- TASK DESCRIPTION
Search the data for the string "Bmpaper" and extract every line where it appears.

Stored records
☆ ☆ ☆
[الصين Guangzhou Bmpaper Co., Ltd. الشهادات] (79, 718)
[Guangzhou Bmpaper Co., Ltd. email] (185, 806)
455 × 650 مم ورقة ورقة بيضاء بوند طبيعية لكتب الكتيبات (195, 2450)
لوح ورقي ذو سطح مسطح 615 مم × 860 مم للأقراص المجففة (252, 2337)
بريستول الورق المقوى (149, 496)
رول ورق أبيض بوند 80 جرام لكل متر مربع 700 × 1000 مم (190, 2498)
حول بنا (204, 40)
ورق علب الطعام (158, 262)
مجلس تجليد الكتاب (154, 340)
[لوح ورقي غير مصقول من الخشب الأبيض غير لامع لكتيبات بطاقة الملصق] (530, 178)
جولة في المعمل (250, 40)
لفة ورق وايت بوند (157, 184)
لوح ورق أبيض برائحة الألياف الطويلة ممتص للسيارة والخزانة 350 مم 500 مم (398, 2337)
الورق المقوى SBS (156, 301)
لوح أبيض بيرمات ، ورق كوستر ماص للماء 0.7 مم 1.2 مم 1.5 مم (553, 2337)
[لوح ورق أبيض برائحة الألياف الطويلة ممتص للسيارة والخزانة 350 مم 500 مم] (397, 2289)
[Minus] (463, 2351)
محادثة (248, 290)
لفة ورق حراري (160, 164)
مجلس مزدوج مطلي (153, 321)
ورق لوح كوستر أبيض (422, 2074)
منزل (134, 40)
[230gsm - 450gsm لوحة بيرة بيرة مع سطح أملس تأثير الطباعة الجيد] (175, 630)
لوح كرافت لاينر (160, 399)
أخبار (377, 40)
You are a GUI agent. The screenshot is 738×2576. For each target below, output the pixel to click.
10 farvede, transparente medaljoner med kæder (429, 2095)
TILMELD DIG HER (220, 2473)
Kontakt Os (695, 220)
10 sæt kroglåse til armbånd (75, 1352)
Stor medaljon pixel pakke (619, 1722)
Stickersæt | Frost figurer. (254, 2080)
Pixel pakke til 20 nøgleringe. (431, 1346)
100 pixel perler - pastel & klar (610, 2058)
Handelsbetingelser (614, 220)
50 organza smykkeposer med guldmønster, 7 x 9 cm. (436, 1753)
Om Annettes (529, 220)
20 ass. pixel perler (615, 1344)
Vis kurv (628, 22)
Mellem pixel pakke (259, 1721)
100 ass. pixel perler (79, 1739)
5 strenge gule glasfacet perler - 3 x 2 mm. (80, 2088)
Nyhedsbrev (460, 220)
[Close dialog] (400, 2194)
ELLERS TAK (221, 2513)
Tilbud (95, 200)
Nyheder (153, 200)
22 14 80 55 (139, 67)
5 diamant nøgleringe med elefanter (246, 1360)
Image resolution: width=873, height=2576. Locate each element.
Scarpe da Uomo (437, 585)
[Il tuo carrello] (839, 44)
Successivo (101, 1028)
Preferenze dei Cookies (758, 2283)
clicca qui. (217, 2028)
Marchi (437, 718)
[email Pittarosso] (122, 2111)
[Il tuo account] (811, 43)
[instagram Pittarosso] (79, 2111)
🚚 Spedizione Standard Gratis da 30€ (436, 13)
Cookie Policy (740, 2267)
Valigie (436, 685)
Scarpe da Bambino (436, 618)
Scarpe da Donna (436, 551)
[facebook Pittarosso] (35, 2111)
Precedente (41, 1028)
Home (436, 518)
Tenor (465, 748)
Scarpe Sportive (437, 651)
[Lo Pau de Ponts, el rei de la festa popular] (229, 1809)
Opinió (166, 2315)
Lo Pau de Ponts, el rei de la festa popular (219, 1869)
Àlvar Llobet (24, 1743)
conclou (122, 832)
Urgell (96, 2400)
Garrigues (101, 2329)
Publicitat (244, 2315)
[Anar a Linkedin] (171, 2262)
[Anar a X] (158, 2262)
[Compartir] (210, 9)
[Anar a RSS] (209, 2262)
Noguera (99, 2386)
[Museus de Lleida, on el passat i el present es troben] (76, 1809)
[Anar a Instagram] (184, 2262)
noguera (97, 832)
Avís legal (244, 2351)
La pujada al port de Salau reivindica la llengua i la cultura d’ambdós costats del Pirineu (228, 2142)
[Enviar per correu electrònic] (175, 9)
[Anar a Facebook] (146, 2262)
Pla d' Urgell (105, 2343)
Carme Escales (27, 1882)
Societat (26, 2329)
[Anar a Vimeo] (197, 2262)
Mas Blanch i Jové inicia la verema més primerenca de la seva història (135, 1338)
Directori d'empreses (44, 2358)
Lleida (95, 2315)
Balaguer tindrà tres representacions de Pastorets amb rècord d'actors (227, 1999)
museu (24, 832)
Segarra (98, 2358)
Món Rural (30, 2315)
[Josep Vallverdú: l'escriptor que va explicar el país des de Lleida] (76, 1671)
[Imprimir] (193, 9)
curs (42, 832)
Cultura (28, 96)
☆ ☆ ☆
- SOLUTION
[الصين Guangzhou Bmpaper Co., Ltd. الشهادات] (79, 718)
[Guangzhou Bmpaper Co., Ltd. email] (185, 806)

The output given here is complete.